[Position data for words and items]
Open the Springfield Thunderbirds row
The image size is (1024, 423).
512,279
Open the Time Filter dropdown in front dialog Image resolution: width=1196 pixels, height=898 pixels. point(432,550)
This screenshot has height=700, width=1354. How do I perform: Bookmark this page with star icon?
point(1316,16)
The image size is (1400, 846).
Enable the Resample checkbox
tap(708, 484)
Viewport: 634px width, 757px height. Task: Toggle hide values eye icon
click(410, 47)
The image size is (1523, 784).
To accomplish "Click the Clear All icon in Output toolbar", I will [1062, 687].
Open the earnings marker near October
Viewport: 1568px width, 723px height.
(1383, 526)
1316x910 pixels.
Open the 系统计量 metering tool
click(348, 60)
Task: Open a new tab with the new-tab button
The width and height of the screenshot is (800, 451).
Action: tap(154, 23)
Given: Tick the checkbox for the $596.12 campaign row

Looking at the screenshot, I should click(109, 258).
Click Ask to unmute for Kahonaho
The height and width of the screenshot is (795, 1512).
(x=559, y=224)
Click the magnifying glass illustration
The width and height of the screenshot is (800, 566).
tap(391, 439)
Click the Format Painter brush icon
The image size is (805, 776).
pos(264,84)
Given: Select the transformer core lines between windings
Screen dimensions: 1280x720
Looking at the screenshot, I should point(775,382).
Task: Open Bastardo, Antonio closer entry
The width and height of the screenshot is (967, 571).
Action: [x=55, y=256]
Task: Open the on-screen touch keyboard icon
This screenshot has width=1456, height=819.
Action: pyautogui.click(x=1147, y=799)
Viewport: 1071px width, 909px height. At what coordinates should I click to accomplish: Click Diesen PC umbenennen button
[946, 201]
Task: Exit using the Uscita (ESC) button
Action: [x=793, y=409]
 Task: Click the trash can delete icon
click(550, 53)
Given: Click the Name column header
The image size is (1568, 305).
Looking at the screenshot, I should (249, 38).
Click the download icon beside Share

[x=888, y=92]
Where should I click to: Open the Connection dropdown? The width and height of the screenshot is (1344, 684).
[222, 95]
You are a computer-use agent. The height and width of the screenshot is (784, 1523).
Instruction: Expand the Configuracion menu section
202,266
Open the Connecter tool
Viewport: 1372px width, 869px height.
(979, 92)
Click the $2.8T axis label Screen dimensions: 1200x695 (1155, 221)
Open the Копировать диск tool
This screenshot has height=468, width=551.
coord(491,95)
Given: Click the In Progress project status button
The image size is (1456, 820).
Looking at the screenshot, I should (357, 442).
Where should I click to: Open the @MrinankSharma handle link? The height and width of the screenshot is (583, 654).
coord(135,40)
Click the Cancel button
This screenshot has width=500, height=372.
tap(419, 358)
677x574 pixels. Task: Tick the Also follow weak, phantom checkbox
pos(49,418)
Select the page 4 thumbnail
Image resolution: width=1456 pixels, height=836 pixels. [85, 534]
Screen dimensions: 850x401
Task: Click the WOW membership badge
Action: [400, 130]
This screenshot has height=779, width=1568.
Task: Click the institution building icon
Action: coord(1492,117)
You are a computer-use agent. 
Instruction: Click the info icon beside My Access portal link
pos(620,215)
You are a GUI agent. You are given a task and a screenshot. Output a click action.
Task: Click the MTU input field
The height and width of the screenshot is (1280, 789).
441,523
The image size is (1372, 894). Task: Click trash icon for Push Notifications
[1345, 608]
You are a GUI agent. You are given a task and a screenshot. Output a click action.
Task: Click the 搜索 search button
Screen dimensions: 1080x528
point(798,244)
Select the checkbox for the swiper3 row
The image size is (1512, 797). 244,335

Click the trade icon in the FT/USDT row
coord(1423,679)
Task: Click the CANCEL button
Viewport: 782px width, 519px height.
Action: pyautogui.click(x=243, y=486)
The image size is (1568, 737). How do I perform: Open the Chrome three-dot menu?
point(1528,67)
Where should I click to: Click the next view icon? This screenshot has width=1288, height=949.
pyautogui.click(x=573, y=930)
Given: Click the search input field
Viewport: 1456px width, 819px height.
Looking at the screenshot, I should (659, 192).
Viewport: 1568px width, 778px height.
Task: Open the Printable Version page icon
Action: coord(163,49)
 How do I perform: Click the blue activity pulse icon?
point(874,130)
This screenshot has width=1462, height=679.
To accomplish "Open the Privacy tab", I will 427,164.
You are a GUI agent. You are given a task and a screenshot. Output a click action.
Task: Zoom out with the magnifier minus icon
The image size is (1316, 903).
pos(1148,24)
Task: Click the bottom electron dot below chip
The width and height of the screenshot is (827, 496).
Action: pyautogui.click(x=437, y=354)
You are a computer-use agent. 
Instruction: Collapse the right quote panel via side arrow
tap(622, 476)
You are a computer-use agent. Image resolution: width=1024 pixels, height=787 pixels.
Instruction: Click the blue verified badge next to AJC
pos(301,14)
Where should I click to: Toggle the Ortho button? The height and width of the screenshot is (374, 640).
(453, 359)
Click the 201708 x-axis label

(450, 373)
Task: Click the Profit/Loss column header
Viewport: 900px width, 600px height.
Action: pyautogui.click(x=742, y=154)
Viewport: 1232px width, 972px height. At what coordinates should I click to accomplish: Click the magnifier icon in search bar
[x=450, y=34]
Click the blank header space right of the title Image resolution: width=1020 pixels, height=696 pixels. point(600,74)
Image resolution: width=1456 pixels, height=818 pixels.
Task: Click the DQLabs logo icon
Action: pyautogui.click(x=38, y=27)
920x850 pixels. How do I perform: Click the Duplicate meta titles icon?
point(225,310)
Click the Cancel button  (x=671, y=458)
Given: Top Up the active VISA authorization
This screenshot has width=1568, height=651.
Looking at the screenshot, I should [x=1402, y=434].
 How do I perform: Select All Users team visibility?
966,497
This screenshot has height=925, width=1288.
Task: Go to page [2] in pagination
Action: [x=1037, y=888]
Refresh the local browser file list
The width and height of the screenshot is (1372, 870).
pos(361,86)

EXERCISE AIM: Can you put the lines, from the line with "Task: Click the Profit/Loss column header" through the last line, into a JSON list of strings, one string per line and skipping any blank lines?

SOLUTION FOR THIS EXERCISE:
[
  "Task: Click the Profit/Loss column header",
  "Viewport: 900px width, 600px height.",
  "Action: pyautogui.click(x=742, y=154)",
  "Viewport: 1232px width, 972px height. At what coordinates should I click to accomplish: Click the magnifier icon in search bar",
  "[x=450, y=34]",
  "Click the blank header space right of the title Image resolution: width=1020 pixels, height=696 pixels. point(600,74)",
  "Image resolution: width=1456 pixels, height=818 pixels.",
  "Task: Click the DQLabs logo icon",
  "Action: pyautogui.click(x=38, y=27)",
  "920x850 pixels. How do I perform: Click the Duplicate meta titles icon?",
  "point(225,310)",
  "Click the Cancel button  (x=671, y=458)",
  "Given: Top Up the active VISA authorization",
  "This screenshot has width=1568, height=651.",
  "Looking at the screenshot, I should [x=1402, y=434].",
  " How do I perform: Select All Users team visibility?",
  "966,497",
  "This screenshot has height=925, width=1288.",
  "Task: Go to page [2] in pagination",
  "Action: [x=1037, y=888]",
  "Refresh the local browser file list",
  "The width and height of the screenshot is (1372, 870).",
  "pos(361,86)"
]